When I use my mega crop 1 with my tap it comes out acceptable bit I do adjust a bit further.

Like I say it doesn't really matter what nutrients you use if your starting water alkalinity meshes with your nutrients you absolutely may not need to make any adjustments and depending on chelates used you can feed over a larger ph range and be fine. But that doesn't mean that will be the case for everyone.
 
Slappyjack

Slappyjack

181
63
I bet if you do some testing you'll find you right in the proper zone for ph etc. Not all tap is created equal. Its not the ph of the tap water that matters... its the alkalinity as thins will determine the outcome of the ph after all your nutrients are added.

When I use my mega crop 1 with my tap it comes out acceptable bit I do adjust a bit further.

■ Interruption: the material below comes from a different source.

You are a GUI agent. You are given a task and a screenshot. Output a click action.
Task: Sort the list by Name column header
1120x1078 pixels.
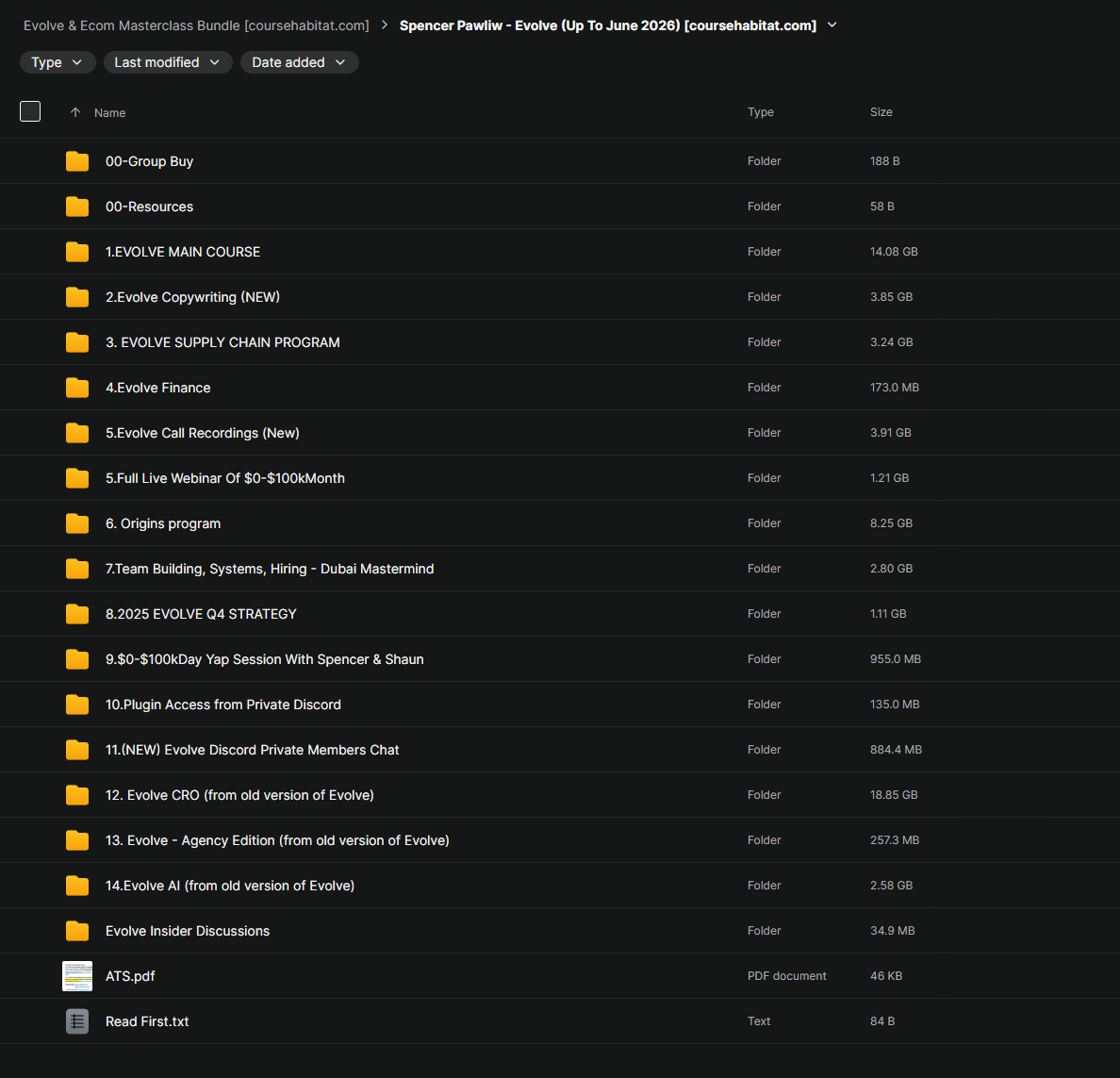click(x=110, y=113)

Like I say it doesn't really matter what nutrients you use if your starting water alkalinity meshes with your nutrients you absolutely may not need to make any adjustments and depending on chelates used you can feed over a larger ph range and be fine. But that doesn't mean that will be the case for everyone.
It must be in an acceptable range because nute uptake is still occurring. I used to use GH3 and experienced nute lock out a few times. When I first started using Jack's, I'd ph down to 5.8 and it'd walk up to 6.7. Always made me nervous because, for me, 6.7 using GH3 would give me problems very quickly. I like what I've got going on now.

I guess my main reason for starting this thread was to let new growers know they can experiment. When I started growing, I was told "if this or that happens, plants will die, yield would suffer, quality will suck, etc.". Now I've got grows in 110° Temps, rh ranging from 10% to 90%, and a slew of "fix it now or they'll die" conditions under my belt.

Don't get me wrong, I understand that optimal conditions do impact yields, quality, density, etc. The difference in product between optimal conditions and acceptable conditions isn't always as drastic as some new growers may think though.

For new growers finding this thread, remember that's it's called weed for a reason.